Where Q3 Sits on a Box Plot
A box plot has five key landmarks: the minimum value, the lower quartile (Q1), the median, the upper quartile (Q3), and the maximum value. The “box” portion spans from Q1 to Q3, covering the middle 50% of the data. A line inside the box marks the median. The upper quartile forms the right edge of that box in a horizontal plot, or the top edge in a vertical one. From that edge, a “whisker” extends outward toward the highest values in the dataset.
So when you look at a box plot, everything inside the box to the right of the median line (or above it, in a vertical layout) represents the data between the 50th and 75th percentiles. Everything beyond the right edge of the box sits in the top 25%.
What the Upper Quartile Actually Tells You
The upper quartile is the value that separates the top quarter of your data from the bottom three quarters.
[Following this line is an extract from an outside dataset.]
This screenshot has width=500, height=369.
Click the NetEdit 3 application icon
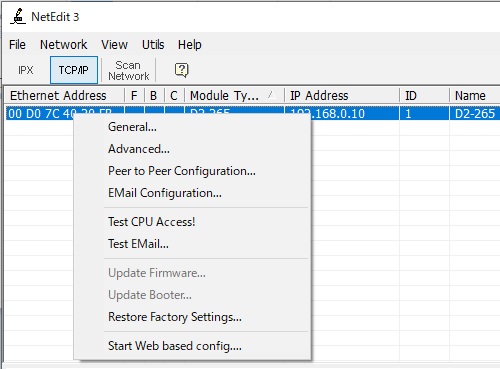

If you’re looking at test scores and Q3 is 88, that means 75% of students scored 88 or lower. Only 25% scored higher.
This makes Q3 useful for understanding where the “high end” of typical performance begins. Values between Q1 and Q3 represent the bulk of the distribution, the middle 50%. Values above Q3 are relatively high for that dataset, and values below Q1 are relatively low.
How To Calculate the Upper Quartile
To find Q3, start by sorting your data from smallest to largest. Find the median of the entire dataset, which splits it into a lower half and an upper half. Q3 is then the median of that upper half.
This works cleanly when you have an even number of data points. With an odd number, you have to decide what to do with the middle value. There are two common approaches:
- Inclusive method: Include the overall median in both the lower and upper halves, then find the median of each half.
- Exclusive method: Exclude the overall median from both halves before finding Q1 and Q3.
These two methods can give slightly different results for small datasets. Most textbooks and calculators are consistent within their own approach, but if your answer doesn’t match a classmate’s or an online tool’s, this is almost always the reason. For large datasets, the difference becomes negligible.
A Quick Example
Take this dataset of nine values: 2, 4, 5, 7, 8, 10, 12, 14, 16. The overall median is 8 (the fifth value). Using the exclusive method, you’d ignore the 8 and find the median of the upper half: 10, 12, 14, 16. The median of those four numbers is (12 + 14) / 2 = 13. So Q3 is 13. Using the inclusive method, you’d include the 8 in the upper half: 8, 10, 12, 14, 16. The median of those five numbers is 12. So Q3 would be 12 instead.
How Q3 Connects to the Interquartile Range
The interquartile range (IQR) is one of the most common measures of spread, and it depends directly on Q3. The formula is simple: IQR = Q3 minus Q1. This gives you the range covered by the middle 50% of the data, which is the width of the box in a box plot.
If Q1 is 5 and Q3 is 13, the IQR is 8. A narrow box means the middle half of your data is tightly clustered. A wide box means more variation. Because the IQR ignores the extreme highs and lows, it’s more resistant to outliers than the full range.
How Q3 Helps Identify Outliers
The upper quartile also plays a role in flagging unusually high values. The standard rule: any data point more than 1.5 times the IQR above Q3 is considered an outlier. This threshold is called the upper fence.
For example, if Q3 is 90 and the IQR is 10, the upper fence is 90 + (1.5 × 10) = 105. Any value above 105 would be plotted as an individual dot beyond the whisker rather than included in the whisker’s range. This is why some box plots have dots or asterisks floating past the whiskers. The whisker extends only to the highest value that falls within the fence, not necessarily to the true maximum.
This distinction matters when you’re reading box plots in the wild. A whisker that looks short with several dots beyond it tells a very different story than a long whisker with no dots. The first suggests a tight upper range with a few extreme cases. The second suggests a wide but continuous spread.